Print out the entries below with no edits.
[RECORDS FOR THIS EXERCISE]
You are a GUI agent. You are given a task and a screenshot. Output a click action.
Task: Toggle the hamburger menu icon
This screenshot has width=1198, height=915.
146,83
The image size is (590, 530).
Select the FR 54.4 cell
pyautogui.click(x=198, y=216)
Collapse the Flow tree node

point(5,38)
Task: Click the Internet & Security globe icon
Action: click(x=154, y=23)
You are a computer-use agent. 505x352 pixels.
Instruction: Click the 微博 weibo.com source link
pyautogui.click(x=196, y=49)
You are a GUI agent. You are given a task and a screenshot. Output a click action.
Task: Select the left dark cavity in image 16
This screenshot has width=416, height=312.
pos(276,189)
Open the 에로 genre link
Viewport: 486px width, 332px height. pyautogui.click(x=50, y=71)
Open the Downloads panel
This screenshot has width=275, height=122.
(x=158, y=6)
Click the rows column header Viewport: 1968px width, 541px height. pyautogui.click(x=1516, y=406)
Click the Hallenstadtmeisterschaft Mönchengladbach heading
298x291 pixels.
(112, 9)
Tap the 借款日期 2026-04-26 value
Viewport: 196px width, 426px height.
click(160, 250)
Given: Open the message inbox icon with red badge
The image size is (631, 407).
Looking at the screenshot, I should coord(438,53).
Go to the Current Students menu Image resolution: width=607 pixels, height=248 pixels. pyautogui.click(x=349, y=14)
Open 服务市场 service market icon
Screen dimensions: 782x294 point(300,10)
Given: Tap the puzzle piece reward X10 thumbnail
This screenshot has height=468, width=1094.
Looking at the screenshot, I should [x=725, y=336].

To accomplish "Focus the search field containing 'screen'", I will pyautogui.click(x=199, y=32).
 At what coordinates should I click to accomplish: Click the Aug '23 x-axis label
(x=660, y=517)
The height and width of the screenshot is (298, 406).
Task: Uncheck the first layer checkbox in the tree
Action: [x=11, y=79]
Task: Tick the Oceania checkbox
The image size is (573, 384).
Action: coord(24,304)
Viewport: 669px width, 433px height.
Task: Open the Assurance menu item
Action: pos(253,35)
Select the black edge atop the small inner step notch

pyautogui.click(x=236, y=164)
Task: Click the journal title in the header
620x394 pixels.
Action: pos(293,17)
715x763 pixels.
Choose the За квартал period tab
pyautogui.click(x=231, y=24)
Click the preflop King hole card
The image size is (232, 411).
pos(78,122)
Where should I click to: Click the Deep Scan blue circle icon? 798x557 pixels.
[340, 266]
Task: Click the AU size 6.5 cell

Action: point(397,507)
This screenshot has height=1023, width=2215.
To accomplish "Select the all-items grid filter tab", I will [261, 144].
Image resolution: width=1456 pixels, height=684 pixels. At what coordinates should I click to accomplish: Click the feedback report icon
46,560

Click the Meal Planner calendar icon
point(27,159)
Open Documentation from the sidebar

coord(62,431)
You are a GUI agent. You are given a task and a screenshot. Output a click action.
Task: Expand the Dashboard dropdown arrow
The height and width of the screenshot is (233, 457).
[/RECORDS FOR THIS EXERCISE]
**ANSWER TO THE PROBLEM:**
You are a GUI agent. You are given a task and a screenshot. Output a click action.
Task: Toggle the hamburger menu icon
This screenshot has width=1198, height=915.
146,83
The image size is (590, 530).
Select the FR 54.4 cell
pyautogui.click(x=198, y=216)
Collapse the Flow tree node

point(5,38)
Task: Click the Internet & Security globe icon
Action: click(x=154, y=23)
You are a computer-use agent. 505x352 pixels.
Instruction: Click the 微博 weibo.com source link
pyautogui.click(x=196, y=49)
You are a GUI agent. You are given a task and a screenshot. Output a click action.
Task: Select the left dark cavity in image 16
This screenshot has width=416, height=312.
pos(276,189)
Open the 에로 genre link
Viewport: 486px width, 332px height. pyautogui.click(x=50, y=71)
Open the Downloads panel
This screenshot has width=275, height=122.
(x=158, y=6)
Click the rows column header Viewport: 1968px width, 541px height. pyautogui.click(x=1516, y=406)
Click the Hallenstadtmeisterschaft Mönchengladbach heading
298x291 pixels.
(112, 9)
Tap the 借款日期 2026-04-26 value
Viewport: 196px width, 426px height.
click(160, 250)
Given: Open the message inbox icon with red badge
The image size is (631, 407).
Looking at the screenshot, I should coord(438,53).
Go to the Current Students menu Image resolution: width=607 pixels, height=248 pixels. pyautogui.click(x=349, y=14)
Open 服务市场 service market icon
Screen dimensions: 782x294 point(300,10)
Given: Tap the puzzle piece reward X10 thumbnail
This screenshot has height=468, width=1094.
Looking at the screenshot, I should [x=725, y=336].

To accomplish "Focus the search field containing 'screen'", I will pyautogui.click(x=199, y=32).
 At what coordinates should I click to accomplish: Click the Aug '23 x-axis label
(x=660, y=517)
The height and width of the screenshot is (298, 406).
Task: Uncheck the first layer checkbox in the tree
Action: [x=11, y=79]
Task: Tick the Oceania checkbox
The image size is (573, 384).
Action: coord(24,304)
Viewport: 669px width, 433px height.
Task: Open the Assurance menu item
Action: pos(253,35)
Select the black edge atop the small inner step notch

pyautogui.click(x=236, y=164)
Task: Click the journal title in the header
620x394 pixels.
Action: pos(293,17)
715x763 pixels.
Choose the За квартал period tab
pyautogui.click(x=231, y=24)
Click the preflop King hole card
The image size is (232, 411).
pos(78,122)
Where should I click to: Click the Deep Scan blue circle icon? 798x557 pixels.
[340, 266]
Task: Click the AU size 6.5 cell

Action: point(397,507)
This screenshot has height=1023, width=2215.
To accomplish "Select the all-items grid filter tab", I will [261, 144].
Image resolution: width=1456 pixels, height=684 pixels. At what coordinates should I click to accomplish: Click the feedback report icon
46,560

Click the Meal Planner calendar icon
point(27,159)
Open Documentation from the sidebar

coord(62,431)
You are a GUI agent. You are given a task and a screenshot. Output a click action.
Task: Expand the Dashboard dropdown arrow
The height and width of the screenshot is (233, 457).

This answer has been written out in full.